Rows showing where targets appear
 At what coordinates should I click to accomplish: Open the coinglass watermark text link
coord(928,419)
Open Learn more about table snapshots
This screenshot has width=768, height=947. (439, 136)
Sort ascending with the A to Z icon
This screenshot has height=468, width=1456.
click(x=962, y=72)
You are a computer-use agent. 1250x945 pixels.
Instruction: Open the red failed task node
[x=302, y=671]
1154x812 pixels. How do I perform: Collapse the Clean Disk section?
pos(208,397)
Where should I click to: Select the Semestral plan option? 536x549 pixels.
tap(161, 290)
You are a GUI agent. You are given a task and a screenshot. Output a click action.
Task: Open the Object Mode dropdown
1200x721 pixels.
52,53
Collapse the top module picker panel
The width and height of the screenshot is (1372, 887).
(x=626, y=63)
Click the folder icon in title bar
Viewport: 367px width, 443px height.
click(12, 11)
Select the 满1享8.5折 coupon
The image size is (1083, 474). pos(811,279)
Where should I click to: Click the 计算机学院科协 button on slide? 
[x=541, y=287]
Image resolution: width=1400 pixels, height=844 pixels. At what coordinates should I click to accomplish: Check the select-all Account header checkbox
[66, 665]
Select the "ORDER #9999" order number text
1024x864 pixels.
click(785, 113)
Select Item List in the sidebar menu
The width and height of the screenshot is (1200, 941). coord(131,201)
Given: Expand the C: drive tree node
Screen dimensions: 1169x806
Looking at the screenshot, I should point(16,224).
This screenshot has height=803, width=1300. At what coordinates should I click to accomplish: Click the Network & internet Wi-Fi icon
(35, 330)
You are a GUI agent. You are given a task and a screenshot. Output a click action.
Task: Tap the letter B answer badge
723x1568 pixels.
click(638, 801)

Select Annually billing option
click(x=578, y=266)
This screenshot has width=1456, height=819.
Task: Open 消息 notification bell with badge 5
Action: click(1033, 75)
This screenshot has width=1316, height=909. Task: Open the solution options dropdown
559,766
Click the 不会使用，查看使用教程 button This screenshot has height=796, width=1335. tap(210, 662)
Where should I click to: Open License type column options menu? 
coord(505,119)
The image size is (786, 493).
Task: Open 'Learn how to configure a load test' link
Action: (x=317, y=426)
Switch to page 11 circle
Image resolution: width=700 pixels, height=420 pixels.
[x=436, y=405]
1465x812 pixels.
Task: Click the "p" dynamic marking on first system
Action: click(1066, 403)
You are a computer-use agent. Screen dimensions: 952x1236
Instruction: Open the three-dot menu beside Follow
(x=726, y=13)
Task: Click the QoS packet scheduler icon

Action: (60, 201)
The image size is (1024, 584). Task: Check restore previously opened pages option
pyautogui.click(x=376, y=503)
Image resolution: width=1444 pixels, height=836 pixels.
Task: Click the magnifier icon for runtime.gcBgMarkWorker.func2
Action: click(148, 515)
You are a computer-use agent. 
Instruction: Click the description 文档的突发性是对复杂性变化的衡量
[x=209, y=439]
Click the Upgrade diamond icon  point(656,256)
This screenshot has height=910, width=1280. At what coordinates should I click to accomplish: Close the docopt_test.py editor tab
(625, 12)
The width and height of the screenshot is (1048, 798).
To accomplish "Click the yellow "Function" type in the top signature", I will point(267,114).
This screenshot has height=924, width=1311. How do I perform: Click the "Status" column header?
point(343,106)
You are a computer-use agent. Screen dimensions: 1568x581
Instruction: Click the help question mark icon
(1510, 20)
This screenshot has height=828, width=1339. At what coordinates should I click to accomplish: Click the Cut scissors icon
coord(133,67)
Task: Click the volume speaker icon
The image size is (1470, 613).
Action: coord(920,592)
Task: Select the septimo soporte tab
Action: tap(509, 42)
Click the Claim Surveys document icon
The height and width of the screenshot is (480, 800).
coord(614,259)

**TO DO**:
Give the part of the entries that opens with the line containing "You are a computer-use agent. 1250x945" and closes with the line containing "Looking at the" as a Markdown table with the columns Row and Line. Number each line in the Row column, place its text in the Line column, and omit blank lines.

**SOLUTION**:
| Row | Line |
|---|---|
| 1 | You are a computer-use agent. 1250x945 pixels. |
| 2 | Instruction: Open the red failed task node |
| 3 | [x=302, y=671] |
| 4 | 1154x812 pixels. How do I perform: Collapse the Clean Disk section? |
| 5 | pos(208,397) |
| 6 | Where should I click to: Select the Semestral plan option? 536x549 pixels. |
| 7 | tap(161, 290) |
| 8 | You are a GUI agent. You are given a task and a screenshot. Output a click action. |
| 9 | Task: Open the Object Mode dropdown |
| 10 | 1200x721 pixels. |
| 11 | 52,53 |
| 12 | Collapse the top module picker panel |
| 13 | The width and height of the screenshot is (1372, 887). |
| 14 | (x=626, y=63) |
| 15 | Click the folder icon in title bar |
| 16 | Viewport: 367px width, 443px height. |
| 17 | click(12, 11) |
| 18 | Select the 满1享8.5折 coupon |
| 19 | The image size is (1083, 474). pos(811,279) |
| 20 | Where should I click to: Click the 计算机学院科协 button on slide?  |
| 21 | [x=541, y=287] |
| 22 | Image resolution: width=1400 pixels, height=844 pixels. At what coordinates should I click to accomplish: Check the select-all Account header checkbox |
| 23 | [66, 665] |
| 24 | Select the "ORDER #9999" order number text |
| 25 | 1024x864 pixels. |
| 26 | click(785, 113) |
| 27 | Select Item List in the sidebar menu |
| 28 | The width and height of the screenshot is (1200, 941). coord(131,201) |
| 29 | Given: Expand the C: drive tree node |
| 30 | Screen dimensions: 1169x806 |
| 31 | Looking at the screenshot, I should point(16,224). |